Pamiętam do dziś, jak przesiedziałem przez prawie całe wakacje przy swojej Amisi 500 Plus na programach i grach pożyczonych od kolegi, który Amigę 500 kupił rok wcześniej. Ponad pół roku później dokupiłem rozszerzenie pamięci do 2 MB Chip, ale ceny nie pamiętam.
2 lata później wymieniłem ją na Amigę 1200, która kosztowała 9 milionów.

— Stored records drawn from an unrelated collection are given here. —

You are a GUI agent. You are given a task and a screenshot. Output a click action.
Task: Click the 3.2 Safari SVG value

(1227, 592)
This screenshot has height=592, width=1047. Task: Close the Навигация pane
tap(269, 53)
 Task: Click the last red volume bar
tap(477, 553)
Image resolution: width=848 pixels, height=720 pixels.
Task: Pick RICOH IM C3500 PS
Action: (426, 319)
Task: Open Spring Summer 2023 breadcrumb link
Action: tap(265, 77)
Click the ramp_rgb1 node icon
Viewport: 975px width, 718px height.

Bardzo fajny tekst. Oddaje ducha tamtych czasów. Pamiętam te czasy doskonale i czytając dosłownie na chwilę się tam przeniosłem. Trochę żałuję, że tak słabo wykorzystaliśmy tamte czasy. Jakoś człowiek nie zdawał sobie sprawy, że to kiedyś przeminie więc się z niczym nie spieszył…
Ze swojej strony mogę potwierdzić cenę Amigi. W 1994 roku za używaną Amigę 500 z 1MB RAM zapłaciłem na wrocławskiej giełdzie 450 zł. Niewiele później, gdy Escom wypuścił zestawy Amiga 1200 Magic kupiłem jeden we wrocławskim sklepie Jurex (później jeszcze przez lata prowadzili także serwis, który nie bał się naprawiać Amig). Zapłaciłem 1350 zł. Oczywiście od razu dokupiłem do niego HDD 850MB. No i to była baza, którą później baaardzo rozbudowywałem do końca mojej classicowej „kariery”.
Dobry tekst.
„Drugim wydarzeniem, które powinno wstrząsnąć sytuacją polskich Amigowców było bankructwo Commodore, ale nie wstrząsnęło” – z prostego powodu: Polacy wteczas nie mieli pojecia co oznacza gospodarka rynkowa i co w gospodarce rynkowej oznacza bankructwo producenta. Stad podeszli do tego zupelnie spokojnie, bo nieswiadomie. Na zachodzie dla przecietnego klienta bylo jasne, ze to koniec Amigi i czas na zmiane platformy jesli w nastepnych miesiacach nie pojawi sie ktos, kto przejmie linie produktow.